Chiefs not sleeping on QB Michael Vick despite Jets’ woeful passing game

Oct 5, 2014; San Diego; New York Jets quarterback Michael Vick (1) attempts to get away from San Diego Chargers safety Marcus Gilchrist (38) at Qualcomm Stadium. Credit: Jayne Kamin-Oncea-USA TODAY Sports

Oct 5, 2014; San Diego; New York Jets quarterback Michael Vick (1) attempts to get away from San Diego Chargers safety Marcus Gilchrist (38) at Qualcomm Stadium. Credit: Jayne Kamin-Oncea-USA TODAY Sports

KANSAS CITY, Mo. – The New York Jets rank 32nd in the league in yards passing per game with 179.4, but that mostly came with second-year quarterback Geno Smith at the helm.

New York benched Smith earlier in the week in favor of veteran signal caller Michael Vick, a player the Chiefs coaching staff knows well.

While the 34-year-old Vick may lack some of his youthful explosion, the experience and overall talent are areas the Chiefs won’t take him lightly.

“He’s still a big threat,” defensive coordinator Bob Sutton said Thursday. “I wish I could say he wasn’t, but unfortunately, I think I read this some place, that he’s lost a step. But there are a lot of people that are looking for that step still because he’s dynamic and he can do anything.”

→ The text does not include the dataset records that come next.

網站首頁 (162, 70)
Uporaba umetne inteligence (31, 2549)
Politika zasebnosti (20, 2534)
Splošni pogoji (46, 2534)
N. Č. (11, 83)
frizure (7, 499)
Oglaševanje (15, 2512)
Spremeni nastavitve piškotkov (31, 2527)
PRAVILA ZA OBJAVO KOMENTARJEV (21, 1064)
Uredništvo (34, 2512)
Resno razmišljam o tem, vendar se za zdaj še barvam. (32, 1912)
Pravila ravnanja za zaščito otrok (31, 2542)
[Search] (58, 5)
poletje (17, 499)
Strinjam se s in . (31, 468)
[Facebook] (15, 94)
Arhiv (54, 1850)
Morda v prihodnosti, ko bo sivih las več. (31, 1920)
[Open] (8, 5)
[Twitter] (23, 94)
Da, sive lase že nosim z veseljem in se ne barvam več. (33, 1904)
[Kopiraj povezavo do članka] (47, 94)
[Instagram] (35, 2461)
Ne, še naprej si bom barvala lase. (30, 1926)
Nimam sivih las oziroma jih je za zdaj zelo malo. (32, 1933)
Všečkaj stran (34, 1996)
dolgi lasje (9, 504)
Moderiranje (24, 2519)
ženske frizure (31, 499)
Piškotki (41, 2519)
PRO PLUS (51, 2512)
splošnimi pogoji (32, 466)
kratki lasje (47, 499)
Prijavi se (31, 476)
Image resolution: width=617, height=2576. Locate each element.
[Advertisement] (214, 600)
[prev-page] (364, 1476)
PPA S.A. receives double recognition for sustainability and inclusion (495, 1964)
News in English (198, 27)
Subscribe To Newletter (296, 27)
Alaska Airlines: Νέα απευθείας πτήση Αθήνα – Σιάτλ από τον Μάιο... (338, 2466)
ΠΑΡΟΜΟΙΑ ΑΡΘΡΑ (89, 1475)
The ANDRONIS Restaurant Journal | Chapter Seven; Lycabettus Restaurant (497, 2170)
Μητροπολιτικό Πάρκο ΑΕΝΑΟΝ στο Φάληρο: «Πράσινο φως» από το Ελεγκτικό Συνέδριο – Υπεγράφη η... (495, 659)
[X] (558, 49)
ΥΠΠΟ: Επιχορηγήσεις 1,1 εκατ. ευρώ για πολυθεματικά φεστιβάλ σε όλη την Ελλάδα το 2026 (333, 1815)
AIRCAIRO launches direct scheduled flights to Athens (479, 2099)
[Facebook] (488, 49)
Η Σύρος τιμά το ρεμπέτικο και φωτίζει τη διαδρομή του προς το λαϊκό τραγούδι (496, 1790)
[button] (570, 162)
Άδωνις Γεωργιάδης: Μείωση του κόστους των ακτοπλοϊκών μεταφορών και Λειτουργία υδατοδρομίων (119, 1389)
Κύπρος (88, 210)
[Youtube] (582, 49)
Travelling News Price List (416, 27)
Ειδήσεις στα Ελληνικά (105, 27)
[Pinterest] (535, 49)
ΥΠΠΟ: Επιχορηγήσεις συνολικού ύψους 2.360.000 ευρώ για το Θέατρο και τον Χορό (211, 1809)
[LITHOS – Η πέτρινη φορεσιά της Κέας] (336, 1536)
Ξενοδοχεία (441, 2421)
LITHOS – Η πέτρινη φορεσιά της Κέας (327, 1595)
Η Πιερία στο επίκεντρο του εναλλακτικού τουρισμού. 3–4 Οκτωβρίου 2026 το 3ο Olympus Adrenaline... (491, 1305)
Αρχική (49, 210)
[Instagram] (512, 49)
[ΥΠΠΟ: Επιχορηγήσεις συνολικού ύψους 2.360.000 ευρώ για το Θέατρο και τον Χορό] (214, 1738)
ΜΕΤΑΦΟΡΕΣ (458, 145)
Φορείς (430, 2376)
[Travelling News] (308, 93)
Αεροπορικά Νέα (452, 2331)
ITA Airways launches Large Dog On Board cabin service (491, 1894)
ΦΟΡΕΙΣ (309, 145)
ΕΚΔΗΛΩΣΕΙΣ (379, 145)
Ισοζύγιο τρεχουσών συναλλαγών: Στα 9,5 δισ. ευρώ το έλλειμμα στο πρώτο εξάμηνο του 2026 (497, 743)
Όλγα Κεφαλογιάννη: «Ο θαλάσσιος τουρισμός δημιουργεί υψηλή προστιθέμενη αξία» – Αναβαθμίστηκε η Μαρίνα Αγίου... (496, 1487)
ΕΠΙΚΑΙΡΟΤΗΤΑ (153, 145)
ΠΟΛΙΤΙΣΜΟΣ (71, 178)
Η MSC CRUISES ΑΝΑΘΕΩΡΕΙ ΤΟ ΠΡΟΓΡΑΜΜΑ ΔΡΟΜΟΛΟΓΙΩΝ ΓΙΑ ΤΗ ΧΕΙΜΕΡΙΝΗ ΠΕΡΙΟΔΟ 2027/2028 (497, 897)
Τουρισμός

Vick is the NFL’s all-time leader in yards rushing by a quarterback (5,857) and he played four seasons for Andy Reid with the Philadelphia Eagles (2009-12).

The 6-0, 215-pound Vick threw for 6,407 yards and 52 touchdowns against 30 interceptions in Reid’s offense. He added 1,692 yards rushing and 13 touchdowns.

Chiefs offensive coordinator Doug Pederson was an offensive quality control coach (2009-10) and quarterbacks coach (2011-12) with Vick in Philadelphia.

And Pederson recalled Thursday what Vick brings to an offense.

“Tremendous athlete,” Pederson said. “Great leader on that football team. He still has the ability to extend plays with his legs. He still has that quickness. He’s got a cannon for an arm.”

Pederson went on to compliment Vick’s ability to see the field and understanding where to go with the football.

“We utilized our backs and tight ends at the time,” Pederson said. “And he is a quarterback that is dangerous in that way because if you want to pressure him, then you’ve got to be ready to break a tackle and make a run and that’s some of the things that he can do.”

The traits Pederson describes were apparently lacking with the quarterback Vick replaces.

New York’s offense statistically under Smith won’t cause opponents a sleepless night, but Vick presents another problem.

Still, the familiarity from the coaching staff and even players should help, as the Chiefs faced Vick in 2013 while he was still with the Eagles.

The Chiefs limited Vick to 201 yards passing and a touchdown against two interceptions, and that matchup bodes well for the NFL’s current No. 1 pass defense.

But Vick gouged the Chiefs last year with 99 yards rushing on four carries. That part of Vick’s game remains an area the Chiefs must respect.

“He’s the kind of guy that you can never say, ‘The play is over,’” Sutton said, “which puts a lot of pressure on the backend people because you can rush him and you’ve got him dead to rights and he can still avoid and get away and extend the play.”

“That’s a real problem, and obviously when he gets out in open space those 5 yards click off pretty fast still. To us, he’s a real issue. We’ve got to deal with him.”